In [None]:
import pandas as pd 
import numpy as np

# Introduction 

As data scientists we spend a lot of time tidying datasets, converting datasets into appropriate formats, unnest data, handle multi level indexed dataframes, etc.


In [None]:
fifa = pd.read_csv('../data/players_20.csv')
fifa

In [None]:
fifa.shape

This dataframe is in **wide format** where each row represents an observation and each column a feature. In the **long format** each row corresponds to a value of a feature, including identifier of the observation and feature.
The long format is closer to the tidy standard

In [None]:
# Set name as index
fifa_transpose = fifa.set_index('sofifa_id')[['height_cm', 'weight_kg']].transpose()

# Print fifa_transpose
print(fifa_transpose)

# Pivot Method 

The pandas dataframe *.pivot()* method allows us to go from a long to a wide format. It expects 3 arguments: 
- **index**: the column we would like to have as an index in the output dataframe
- **columns**: name of the column to be used to name the new columns in the new dataframe
- **values**: columns whose values will populate the output dataframe 
![image.png](attachment:342ff8e6-265b-43cb-9832-6c45cb05813e.png)
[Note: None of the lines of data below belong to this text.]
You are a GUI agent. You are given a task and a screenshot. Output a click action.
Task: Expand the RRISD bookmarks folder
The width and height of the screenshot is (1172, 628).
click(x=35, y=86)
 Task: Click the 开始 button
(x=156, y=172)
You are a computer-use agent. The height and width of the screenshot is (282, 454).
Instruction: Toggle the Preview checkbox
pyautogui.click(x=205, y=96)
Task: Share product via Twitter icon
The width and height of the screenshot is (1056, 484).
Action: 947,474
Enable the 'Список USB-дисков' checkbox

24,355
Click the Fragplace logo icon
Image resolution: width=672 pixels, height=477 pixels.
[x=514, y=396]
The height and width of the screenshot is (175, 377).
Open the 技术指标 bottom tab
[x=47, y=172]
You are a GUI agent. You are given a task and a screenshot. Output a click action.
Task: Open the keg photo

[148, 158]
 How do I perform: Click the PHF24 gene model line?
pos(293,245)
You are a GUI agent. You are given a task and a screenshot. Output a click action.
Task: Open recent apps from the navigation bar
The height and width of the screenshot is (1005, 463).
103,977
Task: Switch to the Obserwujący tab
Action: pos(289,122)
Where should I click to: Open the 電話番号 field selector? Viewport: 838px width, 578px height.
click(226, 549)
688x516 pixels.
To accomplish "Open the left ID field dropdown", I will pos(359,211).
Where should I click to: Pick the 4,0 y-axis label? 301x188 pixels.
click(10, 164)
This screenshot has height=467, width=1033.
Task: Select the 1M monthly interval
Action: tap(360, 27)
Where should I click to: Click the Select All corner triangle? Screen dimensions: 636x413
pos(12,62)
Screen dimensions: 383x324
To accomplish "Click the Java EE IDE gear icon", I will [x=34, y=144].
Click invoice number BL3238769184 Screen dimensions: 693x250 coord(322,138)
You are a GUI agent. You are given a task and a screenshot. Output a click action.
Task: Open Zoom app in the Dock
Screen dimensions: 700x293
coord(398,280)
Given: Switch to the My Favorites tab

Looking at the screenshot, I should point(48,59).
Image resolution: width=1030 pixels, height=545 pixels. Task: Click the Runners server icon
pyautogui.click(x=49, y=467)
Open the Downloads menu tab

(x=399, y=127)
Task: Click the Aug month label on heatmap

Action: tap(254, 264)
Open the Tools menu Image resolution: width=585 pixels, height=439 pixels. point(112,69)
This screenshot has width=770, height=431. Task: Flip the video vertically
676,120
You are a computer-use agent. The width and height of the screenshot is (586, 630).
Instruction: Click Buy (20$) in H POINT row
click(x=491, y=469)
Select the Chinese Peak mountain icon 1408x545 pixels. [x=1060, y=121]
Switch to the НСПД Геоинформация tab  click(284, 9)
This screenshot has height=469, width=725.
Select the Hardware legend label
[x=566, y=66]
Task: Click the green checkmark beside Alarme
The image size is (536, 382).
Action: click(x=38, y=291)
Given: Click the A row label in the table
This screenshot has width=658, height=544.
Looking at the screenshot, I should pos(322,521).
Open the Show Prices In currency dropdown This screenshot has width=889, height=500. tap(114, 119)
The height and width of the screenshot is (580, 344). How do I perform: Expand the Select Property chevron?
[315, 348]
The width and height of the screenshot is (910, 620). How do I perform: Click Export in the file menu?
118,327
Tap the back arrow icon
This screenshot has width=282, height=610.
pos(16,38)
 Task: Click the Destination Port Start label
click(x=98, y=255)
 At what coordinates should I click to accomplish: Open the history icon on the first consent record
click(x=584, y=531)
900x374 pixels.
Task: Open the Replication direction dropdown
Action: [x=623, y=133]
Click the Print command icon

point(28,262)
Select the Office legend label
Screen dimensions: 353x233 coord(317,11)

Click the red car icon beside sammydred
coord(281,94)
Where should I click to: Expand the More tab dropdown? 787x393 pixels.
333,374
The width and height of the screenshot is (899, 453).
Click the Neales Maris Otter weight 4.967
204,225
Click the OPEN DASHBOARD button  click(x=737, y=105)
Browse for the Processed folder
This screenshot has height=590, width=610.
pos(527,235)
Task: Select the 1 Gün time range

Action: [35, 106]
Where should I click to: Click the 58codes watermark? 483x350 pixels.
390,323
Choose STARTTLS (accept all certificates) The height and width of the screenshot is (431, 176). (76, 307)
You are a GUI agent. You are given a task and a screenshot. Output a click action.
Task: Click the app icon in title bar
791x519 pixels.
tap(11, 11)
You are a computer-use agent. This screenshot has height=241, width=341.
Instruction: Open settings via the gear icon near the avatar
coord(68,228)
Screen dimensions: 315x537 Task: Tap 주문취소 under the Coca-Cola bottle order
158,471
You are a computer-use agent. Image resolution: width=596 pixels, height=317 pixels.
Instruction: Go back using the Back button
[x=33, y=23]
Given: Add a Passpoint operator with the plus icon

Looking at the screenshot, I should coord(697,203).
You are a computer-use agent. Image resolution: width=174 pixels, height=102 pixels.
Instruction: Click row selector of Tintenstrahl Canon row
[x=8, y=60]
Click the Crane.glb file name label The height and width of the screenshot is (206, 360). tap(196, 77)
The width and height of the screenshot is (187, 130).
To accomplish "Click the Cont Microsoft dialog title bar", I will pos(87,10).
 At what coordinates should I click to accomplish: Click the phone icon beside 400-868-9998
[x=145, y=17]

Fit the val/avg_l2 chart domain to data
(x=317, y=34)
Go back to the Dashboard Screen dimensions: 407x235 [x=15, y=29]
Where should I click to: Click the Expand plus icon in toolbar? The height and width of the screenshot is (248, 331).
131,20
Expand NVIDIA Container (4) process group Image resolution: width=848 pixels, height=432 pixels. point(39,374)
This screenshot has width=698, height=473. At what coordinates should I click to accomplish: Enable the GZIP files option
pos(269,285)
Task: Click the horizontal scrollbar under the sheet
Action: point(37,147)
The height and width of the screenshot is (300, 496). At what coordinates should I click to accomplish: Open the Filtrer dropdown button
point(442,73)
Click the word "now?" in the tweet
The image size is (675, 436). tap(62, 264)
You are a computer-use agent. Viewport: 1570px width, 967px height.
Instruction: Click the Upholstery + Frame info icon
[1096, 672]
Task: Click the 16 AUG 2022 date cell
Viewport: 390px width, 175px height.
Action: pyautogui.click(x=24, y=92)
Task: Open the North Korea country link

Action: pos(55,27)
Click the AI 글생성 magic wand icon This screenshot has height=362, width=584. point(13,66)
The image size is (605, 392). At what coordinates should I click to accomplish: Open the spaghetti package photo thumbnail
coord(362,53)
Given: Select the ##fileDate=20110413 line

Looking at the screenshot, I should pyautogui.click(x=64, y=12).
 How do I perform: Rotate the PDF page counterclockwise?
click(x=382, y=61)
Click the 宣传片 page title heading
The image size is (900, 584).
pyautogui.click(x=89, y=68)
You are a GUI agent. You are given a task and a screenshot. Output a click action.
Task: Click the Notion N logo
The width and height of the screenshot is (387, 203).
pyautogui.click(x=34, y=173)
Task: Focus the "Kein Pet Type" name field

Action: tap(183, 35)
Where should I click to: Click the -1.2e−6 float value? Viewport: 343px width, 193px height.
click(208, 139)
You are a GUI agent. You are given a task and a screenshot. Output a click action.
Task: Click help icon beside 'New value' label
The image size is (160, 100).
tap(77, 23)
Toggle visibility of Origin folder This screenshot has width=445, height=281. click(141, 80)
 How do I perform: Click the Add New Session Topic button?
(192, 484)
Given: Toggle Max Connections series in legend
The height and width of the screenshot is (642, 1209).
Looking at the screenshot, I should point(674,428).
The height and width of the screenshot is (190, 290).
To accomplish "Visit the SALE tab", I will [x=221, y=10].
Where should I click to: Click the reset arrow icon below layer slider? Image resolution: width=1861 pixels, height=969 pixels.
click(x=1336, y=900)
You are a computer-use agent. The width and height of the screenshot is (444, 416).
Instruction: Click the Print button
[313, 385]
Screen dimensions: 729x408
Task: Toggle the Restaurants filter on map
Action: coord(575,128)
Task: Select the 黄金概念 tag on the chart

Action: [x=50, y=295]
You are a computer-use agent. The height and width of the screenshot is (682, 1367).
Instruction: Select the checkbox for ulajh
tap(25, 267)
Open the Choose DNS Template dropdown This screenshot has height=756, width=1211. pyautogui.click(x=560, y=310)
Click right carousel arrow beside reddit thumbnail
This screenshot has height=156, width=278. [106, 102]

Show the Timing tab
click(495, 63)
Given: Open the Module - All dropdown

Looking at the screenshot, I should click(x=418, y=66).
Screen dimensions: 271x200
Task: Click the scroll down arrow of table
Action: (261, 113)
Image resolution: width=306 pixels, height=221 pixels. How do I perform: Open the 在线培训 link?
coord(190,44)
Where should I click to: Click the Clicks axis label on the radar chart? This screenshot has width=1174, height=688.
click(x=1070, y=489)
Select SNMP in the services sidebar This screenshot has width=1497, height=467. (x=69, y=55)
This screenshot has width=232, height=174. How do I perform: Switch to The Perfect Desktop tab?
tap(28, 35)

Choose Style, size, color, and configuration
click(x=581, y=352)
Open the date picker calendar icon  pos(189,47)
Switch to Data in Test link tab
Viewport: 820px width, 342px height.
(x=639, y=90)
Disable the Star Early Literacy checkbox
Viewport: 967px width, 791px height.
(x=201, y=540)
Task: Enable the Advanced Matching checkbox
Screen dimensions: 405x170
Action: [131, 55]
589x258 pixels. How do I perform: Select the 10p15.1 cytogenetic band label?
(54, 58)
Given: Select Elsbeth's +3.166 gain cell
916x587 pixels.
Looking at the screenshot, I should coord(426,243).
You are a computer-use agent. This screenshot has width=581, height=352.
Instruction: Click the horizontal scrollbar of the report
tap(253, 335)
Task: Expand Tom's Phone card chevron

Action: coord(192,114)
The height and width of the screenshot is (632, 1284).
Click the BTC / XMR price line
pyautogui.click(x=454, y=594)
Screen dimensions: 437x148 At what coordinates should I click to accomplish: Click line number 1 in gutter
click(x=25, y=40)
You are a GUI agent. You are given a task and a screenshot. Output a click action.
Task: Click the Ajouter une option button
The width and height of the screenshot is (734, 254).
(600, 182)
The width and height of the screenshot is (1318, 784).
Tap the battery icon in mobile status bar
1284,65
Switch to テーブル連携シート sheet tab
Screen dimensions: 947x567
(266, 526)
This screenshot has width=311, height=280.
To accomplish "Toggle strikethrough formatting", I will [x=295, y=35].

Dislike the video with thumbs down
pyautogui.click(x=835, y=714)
Passing an array of column names as index will make the pivot table multiindexed. Values can be an array too.

# Pivot or Pivot_table? 

- If our dataframe as more than one value for each index/column pair, 
or 
- If if we need a multiindexed dataframe
- or
- If we need summary statistics of our large dataframe

then, go for pivot_table 

The margins parameter adds marginal information to the output dataframe (aggfunc for each row and column).



In [None]:
fifa_transpose

# Reshaping with Melt 

![image.png](attachment:7aed75fb-ba54-4919-a37a-604975fae9fd.png)

![image.png](attachment:d02d8ecf-7668-4a67-98c9-202c636bb16d.png)


In [None]:
books = pd.read_csv('../data/books_small.csv')
books.head()

In [None]:
books_melted= books.melt(id_vars='title', value_vars=['language_code', 'ratings_count'])
books_melted.head(5)

# Wide to long transformation 

The pandas *pd.wide_to_long()* method does that

![image.png](attachment:632ba658-d5b4-4b8f-a2dc-f2c2b77d86a0.png)

In [None]:
books.head()

The wide_to_long method doesnt keep the previous index of the dataframe, so if you want to keep it you have to reset_index to convert the index to a regular column and then, add it to the *i* parameter to be part of the multiindex of the output dataframe 

There is a *sep* parameter to indicate if there is a separator between the stubname and the value (numbers expected). When the values are non numeric, we can make use of the *suffix* parameter, a regexp to capture the value.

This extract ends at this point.